### To be done
In the group buy post below, what is the inside diameter of the main plenum opening?

** START Passage to read **

# ITB's Group Buy if interested



## accurate Injection (Apr 14, 2007)

Here is a Better 3D Model of the Extrudabody RB26DETT Conversion! If we could get a Group buy of 10 Pre-sold we would build the the entire set-up as pictured. It would be a bolt on to the RB26DETT manifold! Trust me it would be very economical!

Thread from Hybrid Z Site: Scroll down to the Bottom for Pictures and info! ITB's with a twist - Page 3 - HybridZ

Few Advantages is has over Stock ITB's:
1. Throttle Shafts/Plates have a total cross section of 6mm "When Open" compared to the stocks 9.5mm, when Closed 8mm vs 9.5mm stock. This will free up flow in the ITB itself!
2. Makes Stagged Injection Easy for High HP Street Cars!
3. Can be upgraded to 50mm ITB's at a later date, if needed/Wanted!
4. 4" or 100mm ID Main Plenum Opening. Will flow more than a Q45 90mm TB Set-up if the motor can use it!
5. Recessed Airhorns in the Plenum!
6. Injectors can be mounted over or Under the ITB's!
7. Completely Anodized Clear and RED for the Show Crowd too!
8. Cool Factor above and beyond Stock Set-up! 



















Note: 3 ITB's are shown with injectors pointed up and 3 are Down to show how they can be Mounted either way! 

Kevin


----------

** END Passage to read **
** START Provided data **

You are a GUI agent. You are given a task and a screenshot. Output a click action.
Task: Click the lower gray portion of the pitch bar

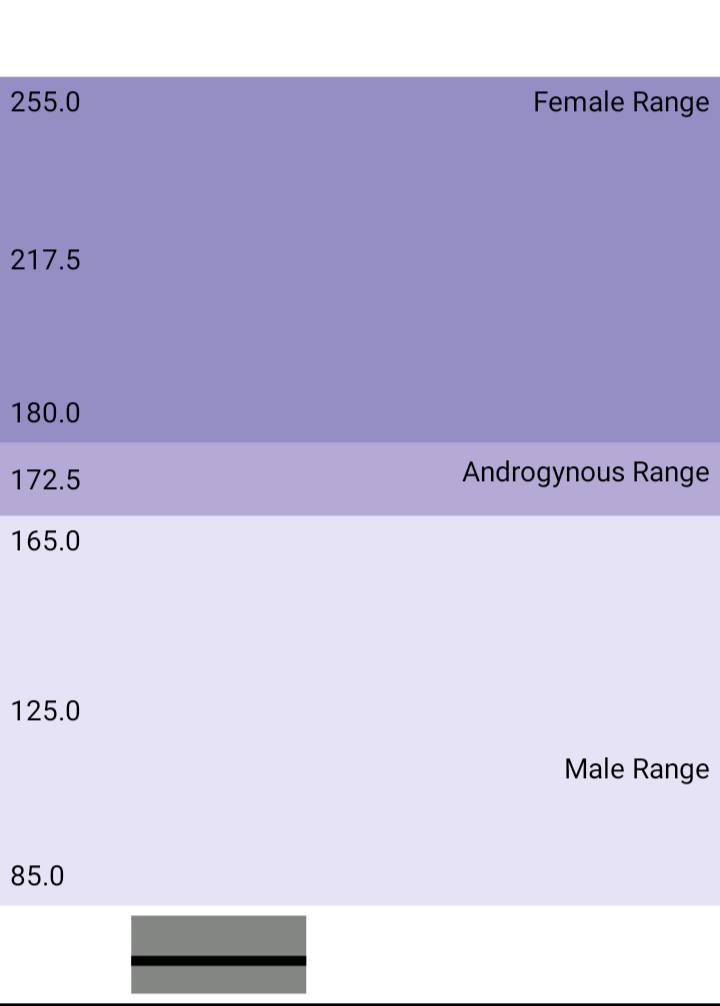coord(219,980)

** END Provided data **

### Answer for the task
4 inches, or 100mm.